Comme la mode du temps le demande, la dame de cour profite de la vénerie pour jouer ses intrigues. La future Pompadour ne manque pas une chasse de Sénart en 1744 et profite de toutes les occasions pour paraître en amazone devant Louis XV. Voilà qui ne plaît pas à la maîtresse en titre madame de Mailly « experte en jeu de la séduction cynégétique », qui veut « avant toute faveur que l’on chasse la Pompadour ». Les contemporains ne sont d’ailleurs pas dupes sur la fervente fréquentation féminine des chasses royales qui deviennent le Grand jeu des dames. Si le concept reste le même, l’animal change quelque peu.

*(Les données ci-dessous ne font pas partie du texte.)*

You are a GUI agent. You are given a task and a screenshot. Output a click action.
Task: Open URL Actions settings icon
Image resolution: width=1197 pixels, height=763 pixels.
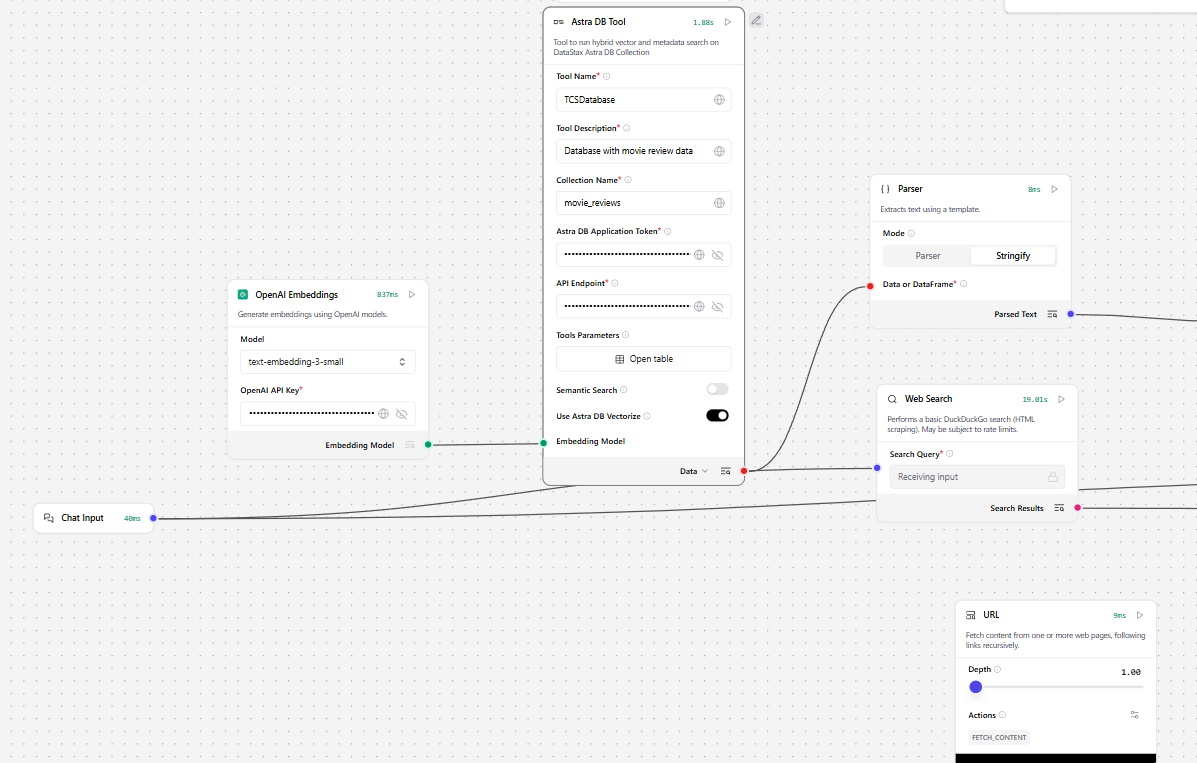coord(1134,715)
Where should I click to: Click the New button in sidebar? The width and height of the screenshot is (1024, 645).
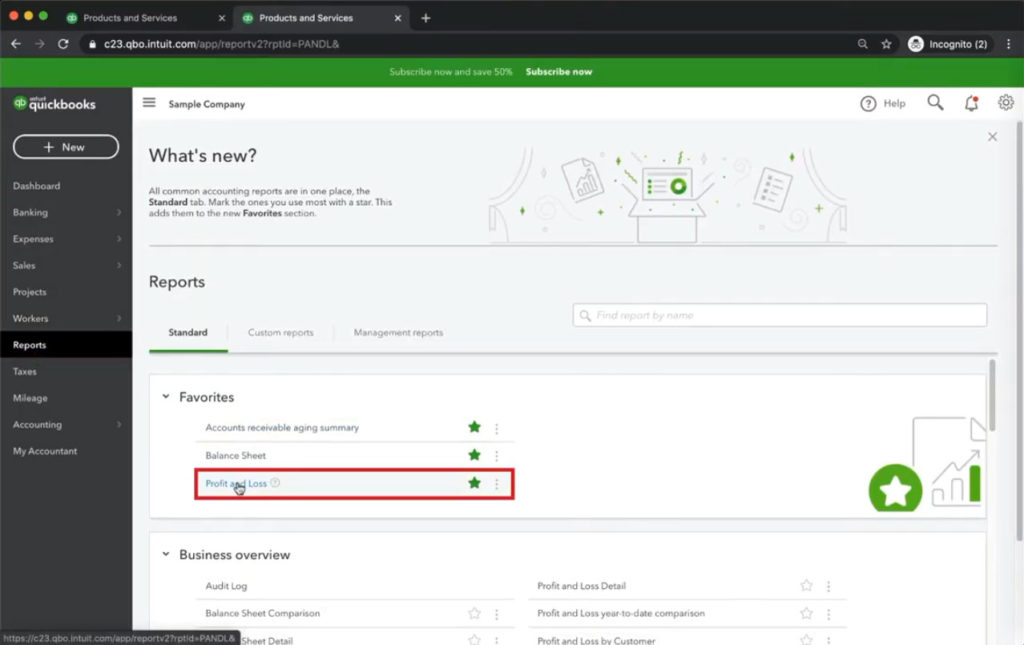click(x=66, y=147)
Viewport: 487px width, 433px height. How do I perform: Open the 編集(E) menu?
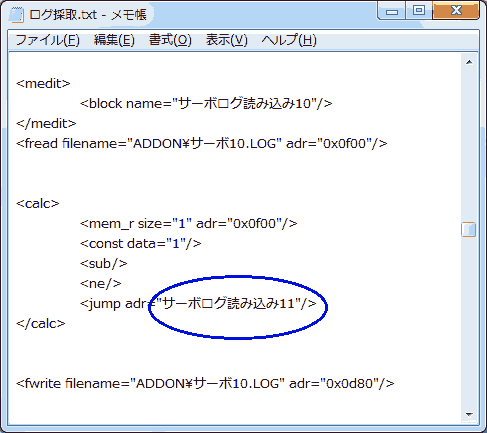114,40
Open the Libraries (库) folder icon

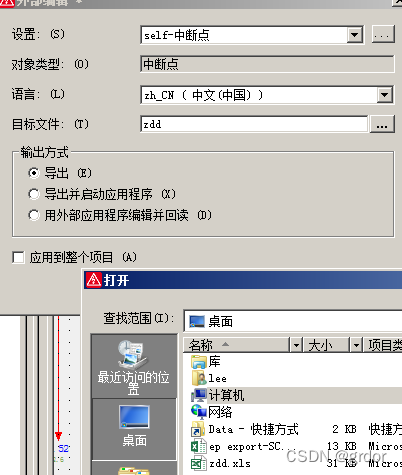(x=199, y=361)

Cependant, cette émancipation féminine au travers de la chasse et la place d’honneur que la dame y occupe changent avec le siècle bourgeois (XIXe). A présent, la vénerie est un lieu de rendez-vous mondain où il est de rigueur que madame paraisse au bras de monsieur, et reste souvent dans la voiture pendant que le mari est à cheval. Il n’est cependant pas rare de l’apercevoir un peu à cheval pour se montrer. La veneuse apparaît toujours comme la femme sportive et élégante, mais plus tellement comme la femme émancipée ou « mâle chasseresse ». D’ailleurs, sa place durant la chasse à courre décline au début du XXe siècle, même si de grandes figures féminines continuent la grande épopée cynégétique.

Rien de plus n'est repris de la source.